Mardi 24 mai

Nathan est tout en angles aigus : les épaules encore maigrichonnes du collégien qui pointent vers le haut, le nez en triangle équilatéral et dans les yeux tout un tas d’éclats malicieux qui ne demandent qu’à sortir.

Il fait également partie de ces élèves devant qui j’ai toutes les difficultés du monde à passer le masque du méchant Monsieur Samovar : ses mimiques et sa façon de tout prendre avec humour et détachement me tordent intérieurement de rire.

Pas aujourd’hui cependant. Aujourd’hui, comme ça peut arriver à plein de cinquièmes, Nathan a été très chiant. Coupant la parole aux autres, incapable de se recentrer malgré les divers moments où je lui ai demandé le silence.

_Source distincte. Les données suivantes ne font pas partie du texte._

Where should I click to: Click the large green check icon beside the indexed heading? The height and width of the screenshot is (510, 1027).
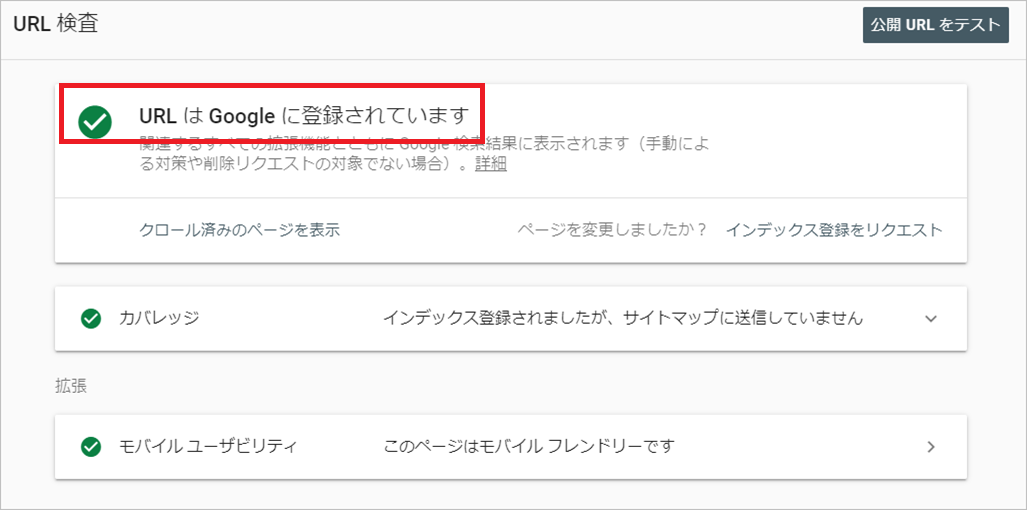point(95,121)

Malgré tout, comme à la fin de chaque cours, il vient me voir. Je crois que ça fait partie de mes moments préférés de la semaine. Nathan a toujours beaucoup à dire. Et surtout à partager, ce qui est rare pour un enfant de son âge. Il me parle des chaînes YouTube qu’il regarde, des romans qu’il lit, des jeux auxquels il joue…

“Monsieur…
– Non, Nathan. Vous ne vous êtes pas bien comporté aujourd’hui, et je n’ai pas envie de discuter avec vous.”

Je m’applique à garder un ton égal. Et à me réciter dans ma tête l’habituel mantra “C’est de l’éducation. C’est de l’éducation.”
Pour quelqu’un comme moi, requérant une validation constante de l’intégralité de la création, une action aussi simple que poser des limites à un enfant me donne envie de mourir. Autant dire que ce métier que j’aime d’amour me donne souvent envie de mourir.

Mais chacun ses névroses, Nathan n’a pas à être au courant de la moindre des miennes. Il ferme lentement la bouche. Me regarde silencieusement et tourne lentement les talons. Me laissant dans un silence mi-soulagé mi-attristé.

Le soir même, un message d’une demie-page. Des excuses profondes et sincères. Des regrets de ne pas avoir pu parler de cette vidéo qui l’a inspiré pour le dernier écrit qu’il m’a rendu.

Et moi, devant mon écran, à ne pas savoir qu’en faire.